» **Aim of the task**: Starting at the line that holds "Viewport: 820px width, 415px height.", set down each line through the end of the listing, exactly as written and with nothing added.

» **Records for processing**:
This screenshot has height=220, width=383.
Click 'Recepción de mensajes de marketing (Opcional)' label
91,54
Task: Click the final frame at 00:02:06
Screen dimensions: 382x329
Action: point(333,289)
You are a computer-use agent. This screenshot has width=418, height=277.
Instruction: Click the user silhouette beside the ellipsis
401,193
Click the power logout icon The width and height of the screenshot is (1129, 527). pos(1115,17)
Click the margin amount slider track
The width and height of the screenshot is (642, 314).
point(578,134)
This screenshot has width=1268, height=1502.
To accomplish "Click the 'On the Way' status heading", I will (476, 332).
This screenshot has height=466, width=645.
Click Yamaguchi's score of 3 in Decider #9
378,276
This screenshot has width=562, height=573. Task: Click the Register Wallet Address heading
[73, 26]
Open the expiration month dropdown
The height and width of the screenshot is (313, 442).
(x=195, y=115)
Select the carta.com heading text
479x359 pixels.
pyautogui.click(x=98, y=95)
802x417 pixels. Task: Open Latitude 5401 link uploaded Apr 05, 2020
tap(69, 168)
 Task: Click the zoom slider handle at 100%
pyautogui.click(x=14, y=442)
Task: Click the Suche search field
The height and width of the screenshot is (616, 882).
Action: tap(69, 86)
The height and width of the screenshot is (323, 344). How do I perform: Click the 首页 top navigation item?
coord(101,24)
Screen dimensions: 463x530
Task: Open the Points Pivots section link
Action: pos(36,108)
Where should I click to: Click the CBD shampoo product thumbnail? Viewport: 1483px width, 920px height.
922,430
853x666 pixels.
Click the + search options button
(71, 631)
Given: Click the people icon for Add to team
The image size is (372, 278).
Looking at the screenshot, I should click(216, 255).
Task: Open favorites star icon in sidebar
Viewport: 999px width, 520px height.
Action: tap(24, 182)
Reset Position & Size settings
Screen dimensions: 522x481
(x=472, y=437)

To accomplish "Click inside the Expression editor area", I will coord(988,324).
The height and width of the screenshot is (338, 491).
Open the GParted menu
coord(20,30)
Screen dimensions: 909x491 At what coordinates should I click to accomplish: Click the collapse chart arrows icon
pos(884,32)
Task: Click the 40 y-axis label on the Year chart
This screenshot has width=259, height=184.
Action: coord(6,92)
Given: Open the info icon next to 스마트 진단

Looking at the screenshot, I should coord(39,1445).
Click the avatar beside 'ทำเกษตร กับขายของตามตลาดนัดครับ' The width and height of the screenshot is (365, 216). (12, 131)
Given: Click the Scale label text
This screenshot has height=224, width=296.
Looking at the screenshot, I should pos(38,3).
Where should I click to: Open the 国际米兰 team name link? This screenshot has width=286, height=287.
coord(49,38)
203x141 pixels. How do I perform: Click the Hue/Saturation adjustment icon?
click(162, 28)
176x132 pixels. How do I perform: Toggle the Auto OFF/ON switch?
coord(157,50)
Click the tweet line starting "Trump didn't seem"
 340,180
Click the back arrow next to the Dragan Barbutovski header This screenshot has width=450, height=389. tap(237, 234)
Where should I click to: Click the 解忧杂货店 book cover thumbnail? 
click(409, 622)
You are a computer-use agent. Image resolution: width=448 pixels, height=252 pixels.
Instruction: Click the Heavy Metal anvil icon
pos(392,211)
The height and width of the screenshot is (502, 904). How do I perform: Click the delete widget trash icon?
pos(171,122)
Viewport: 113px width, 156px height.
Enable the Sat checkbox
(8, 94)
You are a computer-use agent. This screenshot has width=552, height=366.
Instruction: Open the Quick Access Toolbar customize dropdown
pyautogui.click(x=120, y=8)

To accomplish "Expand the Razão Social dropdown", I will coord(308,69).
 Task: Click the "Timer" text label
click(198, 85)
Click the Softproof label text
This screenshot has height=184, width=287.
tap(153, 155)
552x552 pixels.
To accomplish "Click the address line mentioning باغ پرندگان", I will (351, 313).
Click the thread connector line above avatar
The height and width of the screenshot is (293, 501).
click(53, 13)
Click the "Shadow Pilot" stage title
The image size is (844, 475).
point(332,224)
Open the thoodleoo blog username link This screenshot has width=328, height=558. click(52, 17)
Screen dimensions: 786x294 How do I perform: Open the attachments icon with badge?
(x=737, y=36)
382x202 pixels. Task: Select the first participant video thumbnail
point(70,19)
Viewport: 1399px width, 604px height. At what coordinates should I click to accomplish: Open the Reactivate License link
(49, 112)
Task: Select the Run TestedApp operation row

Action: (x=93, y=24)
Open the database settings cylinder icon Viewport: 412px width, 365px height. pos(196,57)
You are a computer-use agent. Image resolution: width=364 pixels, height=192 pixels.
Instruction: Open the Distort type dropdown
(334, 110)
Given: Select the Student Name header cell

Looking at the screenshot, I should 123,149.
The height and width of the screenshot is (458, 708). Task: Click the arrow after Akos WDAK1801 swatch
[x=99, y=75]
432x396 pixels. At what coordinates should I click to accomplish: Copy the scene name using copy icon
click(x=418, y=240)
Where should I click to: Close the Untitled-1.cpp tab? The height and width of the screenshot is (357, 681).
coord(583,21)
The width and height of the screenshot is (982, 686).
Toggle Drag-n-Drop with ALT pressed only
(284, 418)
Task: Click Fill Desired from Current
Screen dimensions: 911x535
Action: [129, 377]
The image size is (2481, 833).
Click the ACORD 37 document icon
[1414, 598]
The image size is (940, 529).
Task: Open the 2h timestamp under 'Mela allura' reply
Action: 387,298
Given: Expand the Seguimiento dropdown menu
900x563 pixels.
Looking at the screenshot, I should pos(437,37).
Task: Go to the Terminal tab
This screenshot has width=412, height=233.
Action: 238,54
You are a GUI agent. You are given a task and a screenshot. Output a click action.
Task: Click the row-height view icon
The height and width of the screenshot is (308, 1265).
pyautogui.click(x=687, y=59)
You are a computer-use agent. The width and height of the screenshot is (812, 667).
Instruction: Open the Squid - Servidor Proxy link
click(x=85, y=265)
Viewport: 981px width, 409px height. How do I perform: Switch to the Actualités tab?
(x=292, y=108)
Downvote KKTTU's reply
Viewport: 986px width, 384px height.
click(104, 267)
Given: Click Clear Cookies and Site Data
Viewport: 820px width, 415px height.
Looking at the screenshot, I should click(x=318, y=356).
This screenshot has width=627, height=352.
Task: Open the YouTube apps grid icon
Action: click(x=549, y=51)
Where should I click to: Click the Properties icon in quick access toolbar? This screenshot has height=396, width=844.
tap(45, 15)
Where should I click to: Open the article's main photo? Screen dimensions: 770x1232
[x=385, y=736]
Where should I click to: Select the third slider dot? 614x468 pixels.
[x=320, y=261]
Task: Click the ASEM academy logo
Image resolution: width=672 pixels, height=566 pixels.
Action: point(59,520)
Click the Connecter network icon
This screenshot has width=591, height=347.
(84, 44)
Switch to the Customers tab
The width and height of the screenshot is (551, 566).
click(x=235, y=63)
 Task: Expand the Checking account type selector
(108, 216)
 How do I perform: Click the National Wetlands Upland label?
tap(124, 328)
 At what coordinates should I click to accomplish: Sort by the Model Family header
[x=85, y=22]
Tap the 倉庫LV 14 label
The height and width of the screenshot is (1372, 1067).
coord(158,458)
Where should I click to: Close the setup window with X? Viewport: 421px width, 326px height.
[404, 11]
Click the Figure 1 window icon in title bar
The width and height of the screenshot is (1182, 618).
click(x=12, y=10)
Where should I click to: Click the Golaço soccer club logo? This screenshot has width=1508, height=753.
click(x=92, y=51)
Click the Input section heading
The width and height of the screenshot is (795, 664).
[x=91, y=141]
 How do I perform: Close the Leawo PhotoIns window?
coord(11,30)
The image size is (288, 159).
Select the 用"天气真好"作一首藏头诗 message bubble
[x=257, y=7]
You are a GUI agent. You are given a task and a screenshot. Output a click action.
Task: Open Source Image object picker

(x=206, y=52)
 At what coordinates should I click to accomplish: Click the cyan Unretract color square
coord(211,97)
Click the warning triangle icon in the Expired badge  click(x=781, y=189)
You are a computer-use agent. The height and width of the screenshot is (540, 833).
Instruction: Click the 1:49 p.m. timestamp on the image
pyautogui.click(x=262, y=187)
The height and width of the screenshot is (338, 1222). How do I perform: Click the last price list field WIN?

» **Result of the exercise**:
Viewport: 820px width, 415px height.
Looking at the screenshot, I should click(x=318, y=356).
This screenshot has width=627, height=352.
Task: Open the YouTube apps grid icon
Action: click(x=549, y=51)
Where should I click to: Click the Properties icon in quick access toolbar? This screenshot has height=396, width=844.
tap(45, 15)
Where should I click to: Open the article's main photo? Screen dimensions: 770x1232
[x=385, y=736]
Where should I click to: Select the third slider dot? 614x468 pixels.
[x=320, y=261]
Task: Click the ASEM academy logo
Image resolution: width=672 pixels, height=566 pixels.
Action: point(59,520)
Click the Connecter network icon
This screenshot has width=591, height=347.
(84, 44)
Switch to the Customers tab
The width and height of the screenshot is (551, 566).
click(x=235, y=63)
 Task: Expand the Checking account type selector
(108, 216)
 How do I perform: Click the National Wetlands Upland label?
tap(124, 328)
 At what coordinates should I click to accomplish: Sort by the Model Family header
[x=85, y=22]
Tap the 倉庫LV 14 label
The height and width of the screenshot is (1372, 1067).
coord(158,458)
Where should I click to: Close the setup window with X? Viewport: 421px width, 326px height.
[404, 11]
Click the Figure 1 window icon in title bar
The width and height of the screenshot is (1182, 618).
click(x=12, y=10)
Where should I click to: Click the Golaço soccer club logo? This screenshot has width=1508, height=753.
click(x=92, y=51)
Click the Input section heading
The width and height of the screenshot is (795, 664).
[x=91, y=141]
 How do I perform: Close the Leawo PhotoIns window?
coord(11,30)
The image size is (288, 159).
Select the 用"天气真好"作一首藏头诗 message bubble
[x=257, y=7]
You are a GUI agent. You are given a task and a screenshot. Output a click action.
Task: Open Source Image object picker

(x=206, y=52)
 At what coordinates should I click to accomplish: Click the cyan Unretract color square
coord(211,97)
Click the warning triangle icon in the Expired badge  click(x=781, y=189)
You are a computer-use agent. The height and width of the screenshot is (540, 833).
Instruction: Click the 1:49 p.m. timestamp on the image
pyautogui.click(x=262, y=187)
The height and width of the screenshot is (338, 1222). How do I perform: Click the last price list field WIN?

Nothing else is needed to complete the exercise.